▶ _任务目标_: 请从所给文本中含有“我们现在已经真正的进入3D管”的地方开始，到“每个阶段的名称和简单的描述。”为止，把这一段重新写出，并将其中的“3D管线”一律改称“三维管线”。

▶ _所给文本_:
原文:A trip through the Graphics Pipeline 2011(需要翻墙)

中文

我们已经讨论了一个DC(draw call)从APP通过多个驱动层最后到达命令处理器的全部过程。现在我们终于将要揭开一些图形处理的神秘面纱了,在这一部分,我们将讨论顶点管线(vertex pipeline)。但是在这之前……
<!–-break-–>

先来看看一些常用名词

我们现在已经真正的进入3D管线了,所谓3D管线是由多个执行特殊功能的阶段组合而成的一条流水线。我现在准备先给出我将要讨论的所有阶段的名称——为了确保一致性,大多数名称是按照D3D10/11的官方名称(包括缩写)来描述的。虽然这些阶段我们都会在之后的文章中详细讨论,但是要讨论完还需要挺长一段时间——我是认真的,我已经做好了规划,也就意味着接下去至少我有两周时间会因为这个系列而非常忙碌!不论如何,这里我先给出每个阶段的名称和简单的描述。

  • IA — 输入装配(Input Assembler)。读入索引和顶点原始数据。
  • VS — 顶点着色器(Vertex shader)。获得输入的原始顶点数据并且处理成为硬件可识别的顶点数据,为下一阶段输出。
  • PA — 图元装配(Primitive Assembly)。将顶点装配成为一个个图元(译者注:多为三角形)并且向下一阶段传递。

收集的数据条目:

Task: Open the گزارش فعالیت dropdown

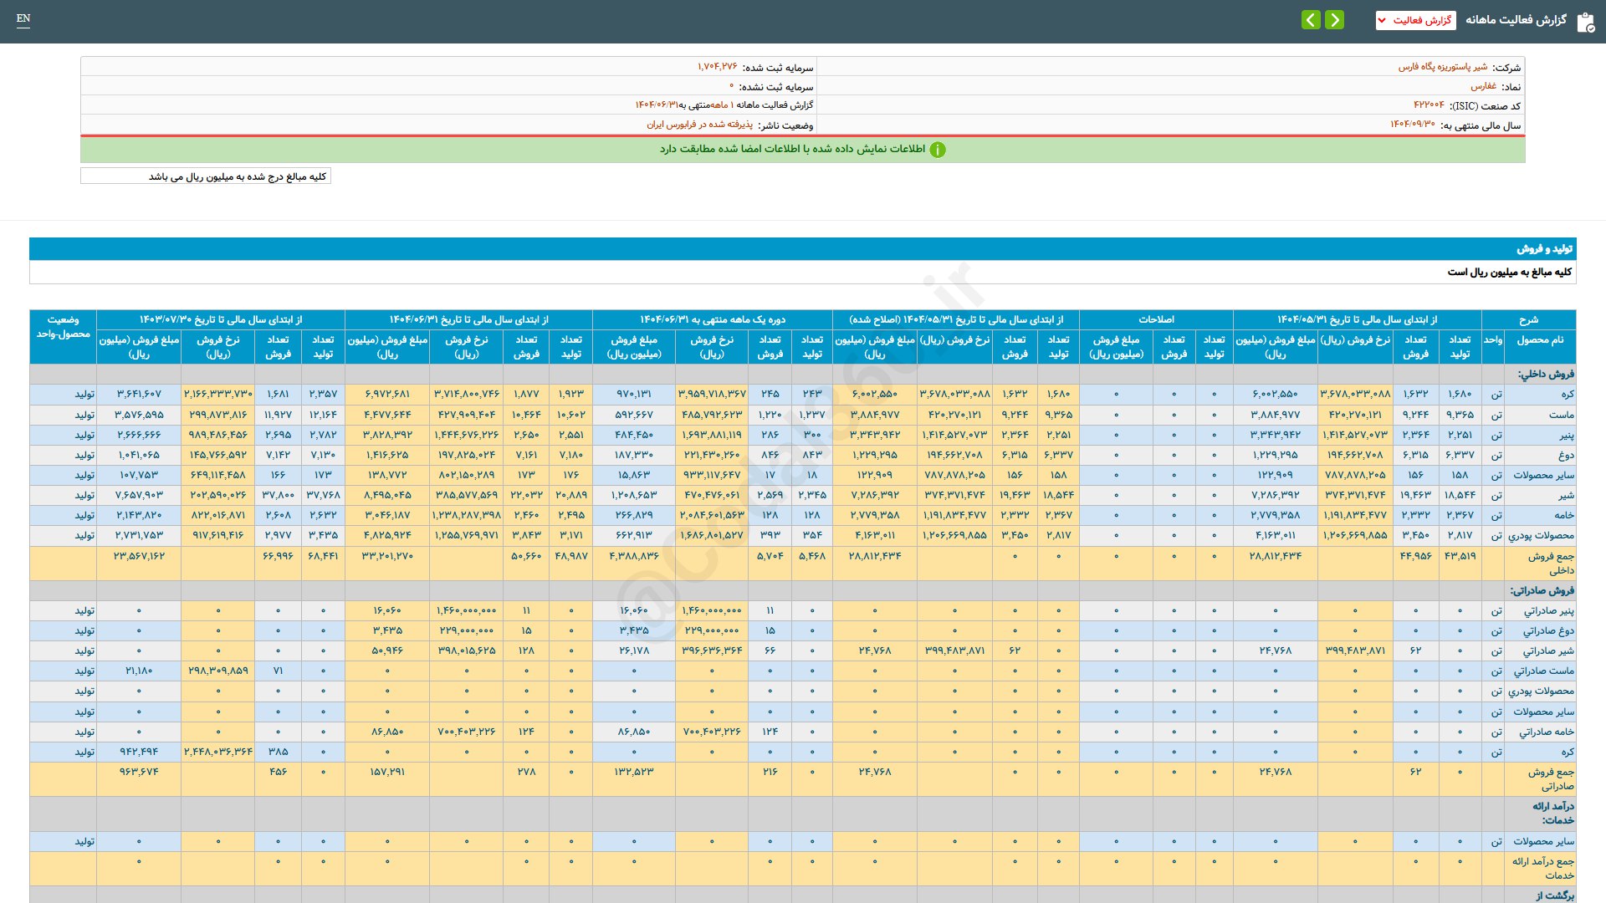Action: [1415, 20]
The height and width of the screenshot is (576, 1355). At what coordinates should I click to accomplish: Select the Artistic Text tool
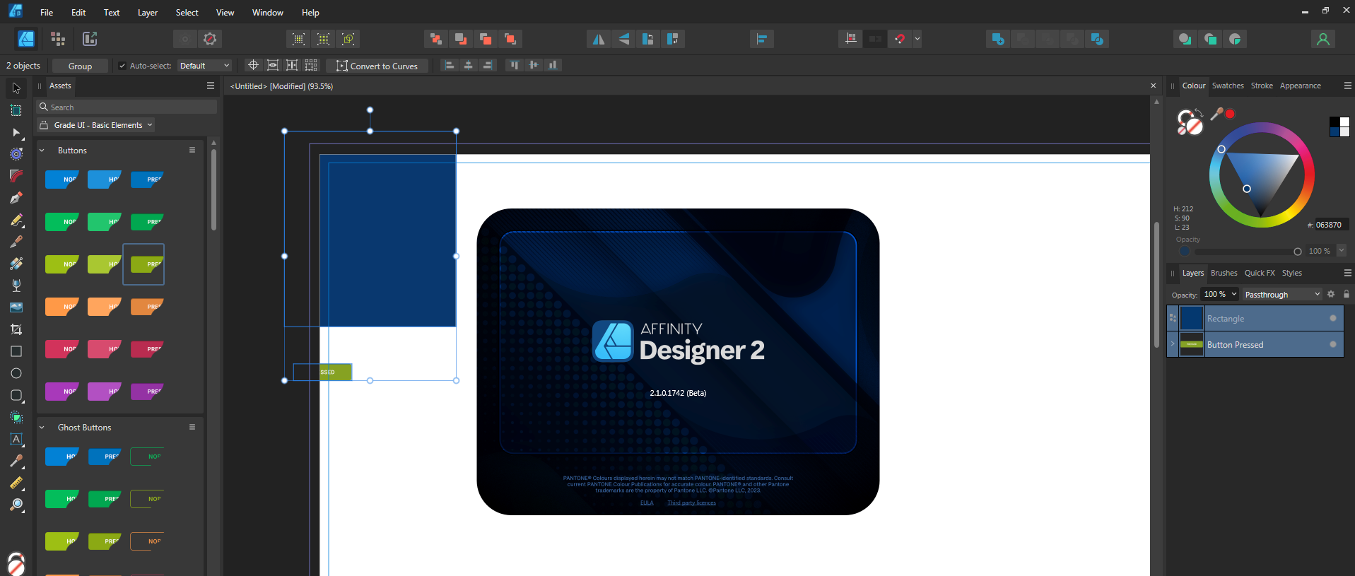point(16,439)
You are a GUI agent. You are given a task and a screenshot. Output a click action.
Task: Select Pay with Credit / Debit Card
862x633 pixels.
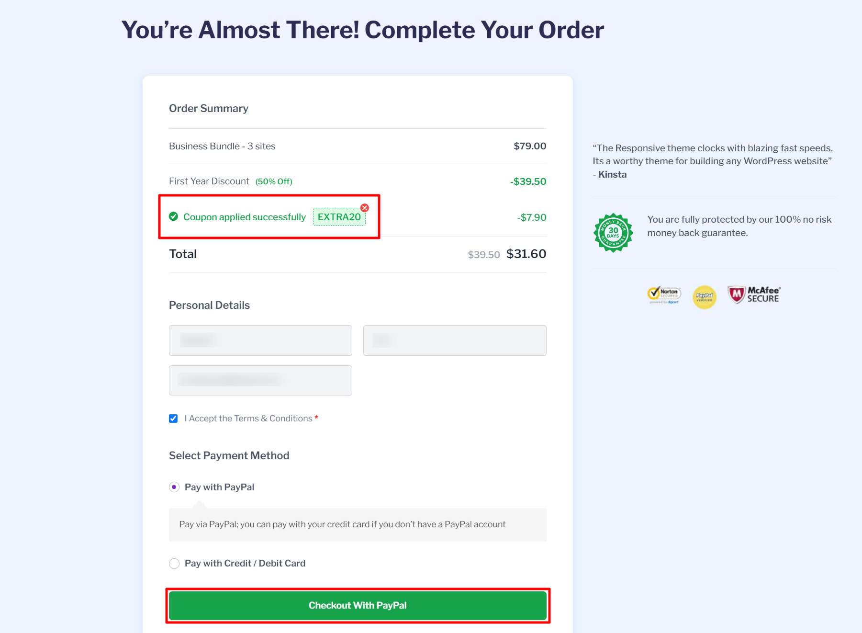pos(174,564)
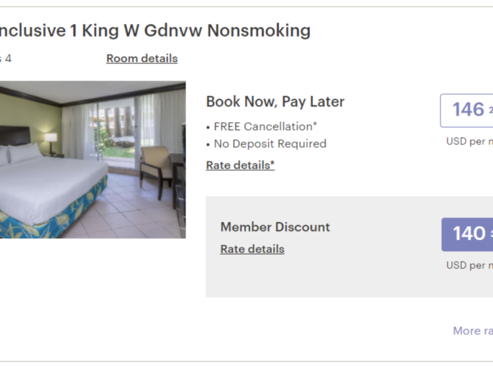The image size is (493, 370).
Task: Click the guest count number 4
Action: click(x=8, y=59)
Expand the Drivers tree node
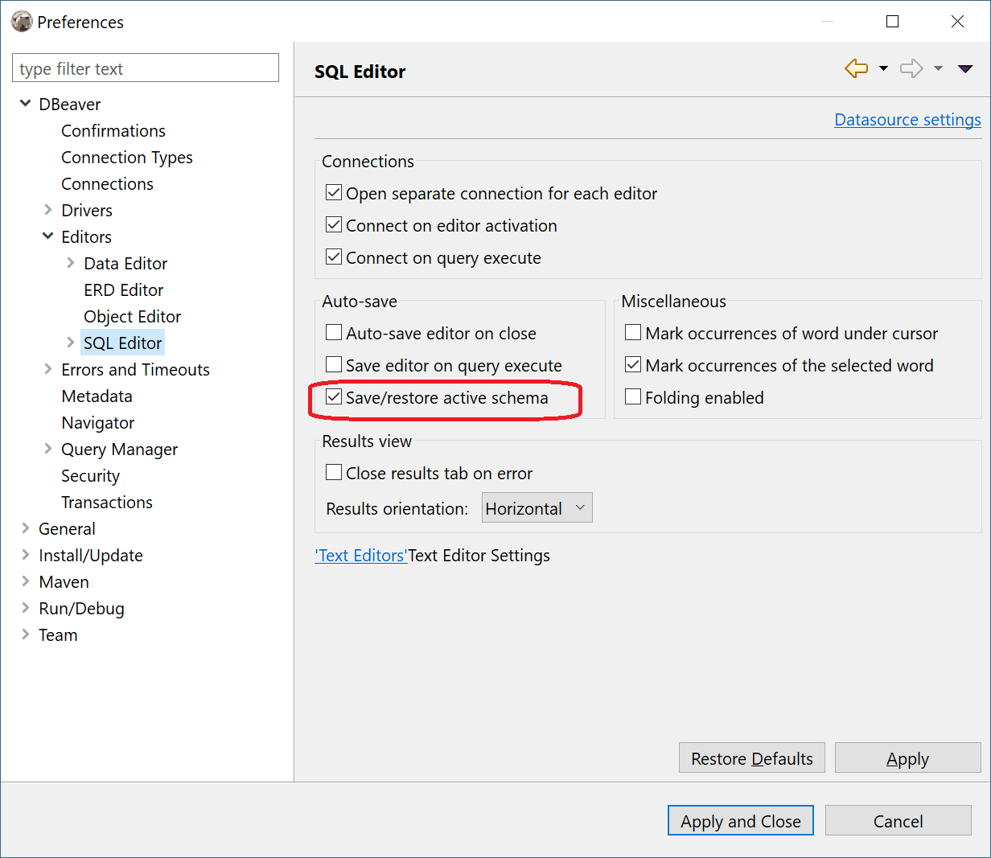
...
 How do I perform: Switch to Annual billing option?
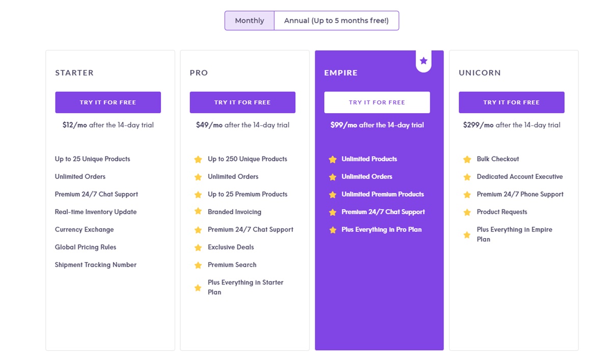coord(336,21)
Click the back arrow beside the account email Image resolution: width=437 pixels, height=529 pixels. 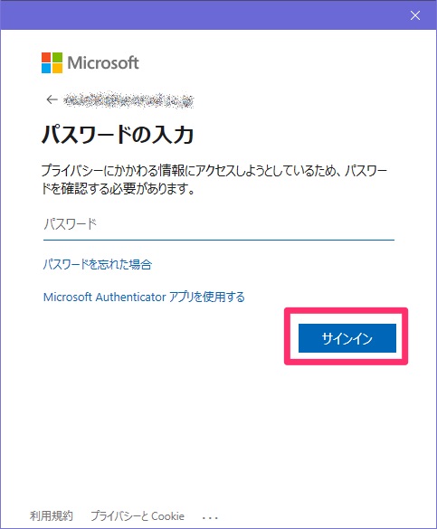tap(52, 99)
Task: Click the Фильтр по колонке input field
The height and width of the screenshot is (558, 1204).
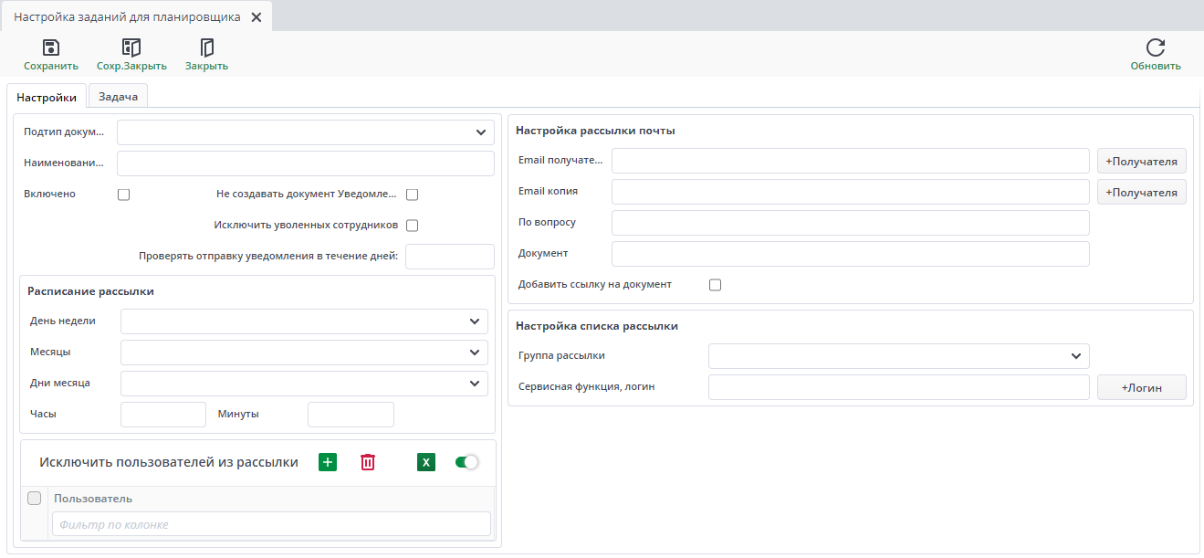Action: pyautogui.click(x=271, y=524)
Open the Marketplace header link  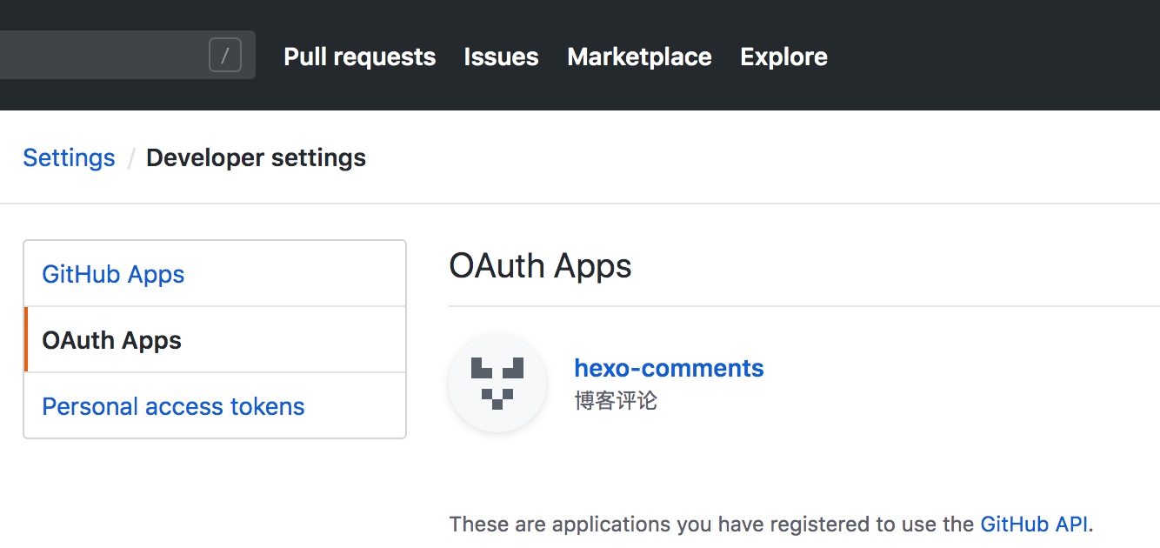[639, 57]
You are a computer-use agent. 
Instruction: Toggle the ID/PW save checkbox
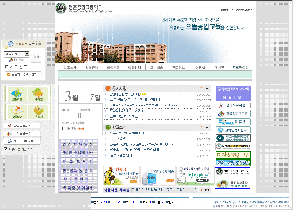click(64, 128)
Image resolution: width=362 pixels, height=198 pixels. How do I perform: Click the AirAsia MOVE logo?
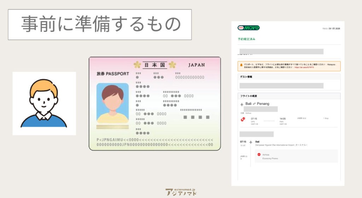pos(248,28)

▶ _完整答案_:
我们现在已经真正的进入三维管线了,所谓三维管线是由多个执行特殊功能的阶段组合而成的一条流水线。我现在准备先给出我将要讨论的所有阶段的名称——为了确保一致性,大多数名称是按照D3D10/11的官方名称(包括缩写)来描述的。虽然这些阶段我们都会在之后的文章中详细讨论,但是要讨论完还需要挺长一段时间——我是认真的,我已经做好了规划,也就意味着接下去至少我有两周时间会因为这个系列而非常忙碌!不论如何,这里我先给出每个阶段的名称和简单的描述。